The play parody by Jackye Swidler picks up where the show left off: Michael is still threatening to leave the family; Oscar and Lucille have started a new financial "hippie" endeavor; Tobias has gotten caught up in a pyramid scheme; and Lindsay has decided she is a lesbian. This week on "Arrested Re-Development."
And yes, the play is punctuated by the dry narration we have come to know and love.
Tonight (January 9), Swidler and her cast put on a staged reading of the performance to a couple hundred diehard fans...and a few supporters who had never even seen the show. Overheard in the row behind me: a man explaining to his female theater companion the meaning behind Lindsay Bluth-Funke's "SLUT" tank top.
The fans obviously got the most out of the play, which banked on call-back references to the "cornballer," "Love, Indubitably," and cut-offs, but many laughs were also had over the zany new situations (Lucille's aforementioned "hippie" turn has her recreationally using something other than alcohol for a change).

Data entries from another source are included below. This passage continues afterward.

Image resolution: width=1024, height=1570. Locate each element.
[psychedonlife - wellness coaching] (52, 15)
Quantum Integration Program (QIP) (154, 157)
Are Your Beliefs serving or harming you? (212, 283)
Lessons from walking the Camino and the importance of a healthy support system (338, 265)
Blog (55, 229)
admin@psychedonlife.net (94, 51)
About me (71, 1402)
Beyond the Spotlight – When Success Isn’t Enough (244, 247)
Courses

The actors portraying Tobias (Wayne Temple), Buster (Brandon Kallembach), and Oscar (Michael Halpin) were especially spot-on, but it was Lindsay (Caileigh Scott)'s lines, Lucille (Ashley Knaysi)'s crooked winking, and Gob (James Heaney)'s second act magic show that got some of the loudest crowd reactions. And I would be remiss to leave out Angela Raskin who took a page from RENT and portrayed multiple ensemble characters, most enjoyably a spiky-wig wearing Lucille 2 that actually rivaled Liza Minnelli's.
Swidler not only wrote the play, but she is directing it and co-starring as Maeby Funke, and her enthusiasm for the material clearly shines through and motivates her team. Though as of press time there are no details available on the full production dates or ticket sales, rest assured the minute there is, I will update here...after buying a front row seat, of course! The big screen has nothing on a live show!